Throughout the the three-part narrative, Linda searches for her soulmate and becomes involved with three very different men. (She also parties a lot, dabbles in Communism, and excels at looking effortlessly glamorous 24/7.) Fanny sticks with one man, her husband, and settles into a life of domesticity — something she grows more and more disillusioned with, especially when she compares it to Linda’s adventures. In the background, fascism spreads across Europe, Hitler gains power, and WWII approaches.
That real-world darkness mirrors the evolution of Linda and Fanny’s relationship. While they never completely lose touch, things become more strained between them as they grow up. Fanny’s irritated by Linda’s selfishness, her lack of commitment, her tendency to drop everything for a man’s attention. Linda is hurt by Fanny’s judgment, and considers her cousin’s family-focused life boring. Neither woman is right, and neither is wrong; they are both flawed yet very sympathetic. The wild woman/timid woman dichotomy between them is tiresome, and “The Pursuit of Love” is well aware of it. By the end of the story, Linda and Fanny are just as fed up with their labels as the viewer. Yes, Linda is bohemian and Fanny is conventional — but they are both so much more than that.

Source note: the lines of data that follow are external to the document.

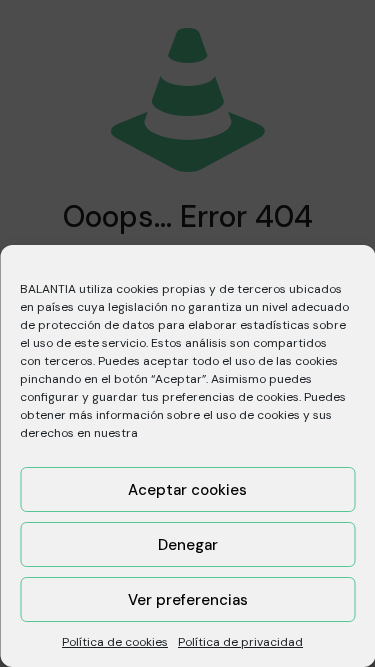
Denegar (188, 545)
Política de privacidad (240, 642)
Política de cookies (115, 642)
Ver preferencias (188, 600)
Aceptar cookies (187, 490)
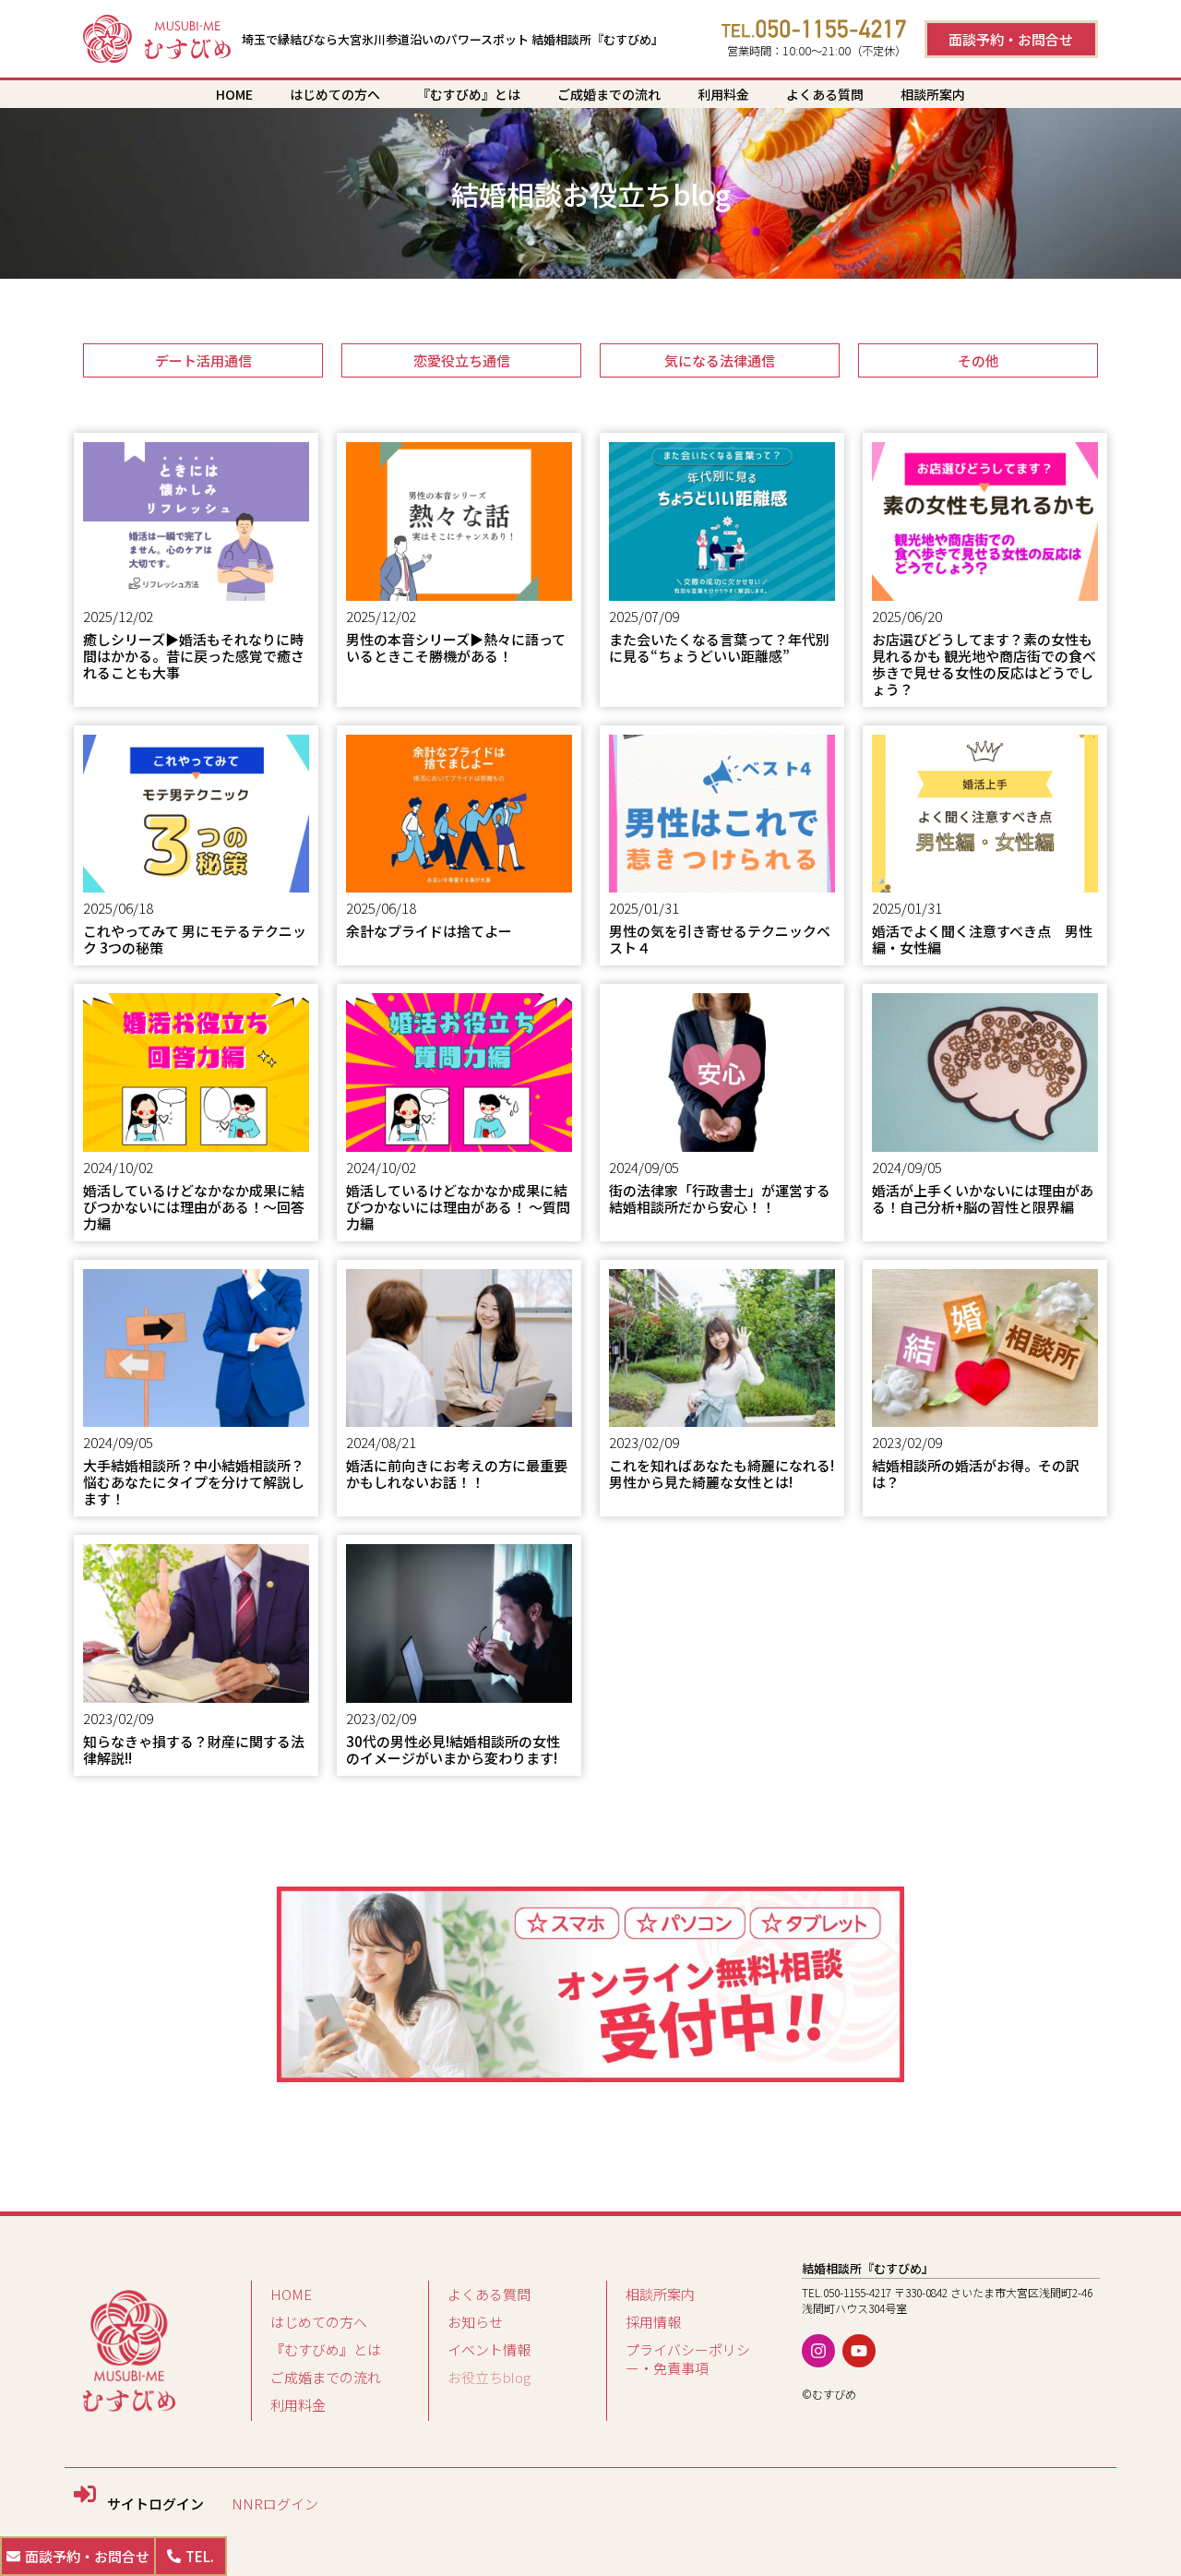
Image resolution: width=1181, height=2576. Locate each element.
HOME (234, 94)
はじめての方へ (335, 94)
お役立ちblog (489, 2377)
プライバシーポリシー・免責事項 (688, 2359)
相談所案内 (933, 94)
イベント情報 (489, 2349)
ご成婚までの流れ (609, 94)
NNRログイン (275, 2503)
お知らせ (475, 2321)
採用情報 (653, 2321)
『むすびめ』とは (468, 94)
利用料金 (723, 94)
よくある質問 (825, 94)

Mortimer’s take on “The Pursuit of Love” isn’t quite as subversive as it thinks it is — it’s still a period piece based on a book published in the ’40s, despite the Sleater-Kinney needle drops. Even though it doesn’t completely dismantle the boxes the cousins have been put into as characters, it does actively push back against them. Ultimately, the narrative is hopeful that, one day, women will be seen as more than just a “Linda” or a “Fanny.” If only the actual Linda and Fanny had been afforded that luxury.
“The Pursuit of Love” is now available on Amazon Prime Video. It previously aired on BBC One in the U.K.